Collected data
=== Begin Enclosure ===

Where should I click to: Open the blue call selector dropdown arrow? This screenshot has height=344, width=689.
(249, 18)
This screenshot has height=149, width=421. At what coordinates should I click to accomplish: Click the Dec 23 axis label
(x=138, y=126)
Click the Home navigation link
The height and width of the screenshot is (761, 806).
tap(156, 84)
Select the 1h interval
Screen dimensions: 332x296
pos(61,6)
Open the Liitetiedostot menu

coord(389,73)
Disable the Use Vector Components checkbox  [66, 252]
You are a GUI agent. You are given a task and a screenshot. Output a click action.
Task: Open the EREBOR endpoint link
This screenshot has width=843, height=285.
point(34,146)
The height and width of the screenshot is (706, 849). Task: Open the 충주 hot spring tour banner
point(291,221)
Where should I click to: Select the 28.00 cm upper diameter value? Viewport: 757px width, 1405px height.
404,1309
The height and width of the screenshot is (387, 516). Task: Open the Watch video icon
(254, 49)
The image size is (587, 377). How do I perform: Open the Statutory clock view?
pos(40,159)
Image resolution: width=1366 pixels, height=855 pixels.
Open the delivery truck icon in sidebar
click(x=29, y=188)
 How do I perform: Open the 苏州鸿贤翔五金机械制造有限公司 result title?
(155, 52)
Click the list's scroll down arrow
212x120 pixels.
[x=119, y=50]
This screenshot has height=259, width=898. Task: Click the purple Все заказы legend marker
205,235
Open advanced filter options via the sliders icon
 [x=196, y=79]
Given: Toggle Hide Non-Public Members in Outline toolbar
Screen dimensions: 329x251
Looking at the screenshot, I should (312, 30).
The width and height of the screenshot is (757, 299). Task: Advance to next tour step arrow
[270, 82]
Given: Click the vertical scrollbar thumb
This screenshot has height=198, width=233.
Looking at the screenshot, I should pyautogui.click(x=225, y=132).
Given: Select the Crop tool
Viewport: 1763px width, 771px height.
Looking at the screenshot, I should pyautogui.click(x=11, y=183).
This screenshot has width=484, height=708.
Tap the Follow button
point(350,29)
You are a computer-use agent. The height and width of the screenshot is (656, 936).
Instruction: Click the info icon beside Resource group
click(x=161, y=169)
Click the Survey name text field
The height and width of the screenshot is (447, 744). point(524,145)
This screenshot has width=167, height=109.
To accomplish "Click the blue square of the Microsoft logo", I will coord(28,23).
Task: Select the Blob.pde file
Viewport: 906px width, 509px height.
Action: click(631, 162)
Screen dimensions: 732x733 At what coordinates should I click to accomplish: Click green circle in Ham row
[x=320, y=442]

=== End Enclosure ===

**Task instructions**
Every line of the data above should be output exactly as written.

**Answer to the exercise**
Where should I click to: Open the blue call selector dropdown arrow? This screenshot has height=344, width=689.
(249, 18)
This screenshot has height=149, width=421. At what coordinates should I click to accomplish: Click the Dec 23 axis label
(x=138, y=126)
Click the Home navigation link
The height and width of the screenshot is (761, 806).
tap(156, 84)
Select the 1h interval
Screen dimensions: 332x296
pos(61,6)
Open the Liitetiedostot menu

coord(389,73)
Disable the Use Vector Components checkbox  [66, 252]
You are a GUI agent. You are given a task and a screenshot. Output a click action.
Task: Open the EREBOR endpoint link
This screenshot has width=843, height=285.
point(34,146)
The height and width of the screenshot is (706, 849). Task: Open the 충주 hot spring tour banner
point(291,221)
Where should I click to: Select the 28.00 cm upper diameter value? Viewport: 757px width, 1405px height.
404,1309
The height and width of the screenshot is (387, 516). Task: Open the Watch video icon
(254, 49)
The image size is (587, 377). How do I perform: Open the Statutory clock view?
pos(40,159)
Image resolution: width=1366 pixels, height=855 pixels.
Open the delivery truck icon in sidebar
click(x=29, y=188)
 How do I perform: Open the 苏州鸿贤翔五金机械制造有限公司 result title?
(155, 52)
Click the list's scroll down arrow
212x120 pixels.
[x=119, y=50]
This screenshot has height=259, width=898. Task: Click the purple Все заказы legend marker
205,235
Open advanced filter options via the sliders icon
 [x=196, y=79]
Given: Toggle Hide Non-Public Members in Outline toolbar
Screen dimensions: 329x251
Looking at the screenshot, I should (312, 30).
The width and height of the screenshot is (757, 299). Task: Advance to next tour step arrow
[270, 82]
Given: Click the vertical scrollbar thumb
This screenshot has height=198, width=233.
Looking at the screenshot, I should pyautogui.click(x=225, y=132).
Given: Select the Crop tool
Viewport: 1763px width, 771px height.
Looking at the screenshot, I should pyautogui.click(x=11, y=183).
This screenshot has width=484, height=708.
Tap the Follow button
point(350,29)
You are a computer-use agent. The height and width of the screenshot is (656, 936).
Instruction: Click the info icon beside Resource group
click(x=161, y=169)
Click the Survey name text field
The height and width of the screenshot is (447, 744). point(524,145)
This screenshot has width=167, height=109.
To accomplish "Click the blue square of the Microsoft logo", I will coord(28,23).
Task: Select the Blob.pde file
Viewport: 906px width, 509px height.
Action: click(631, 162)
Screen dimensions: 732x733 At what coordinates should I click to accomplish: Click green circle in Ham row
[x=320, y=442]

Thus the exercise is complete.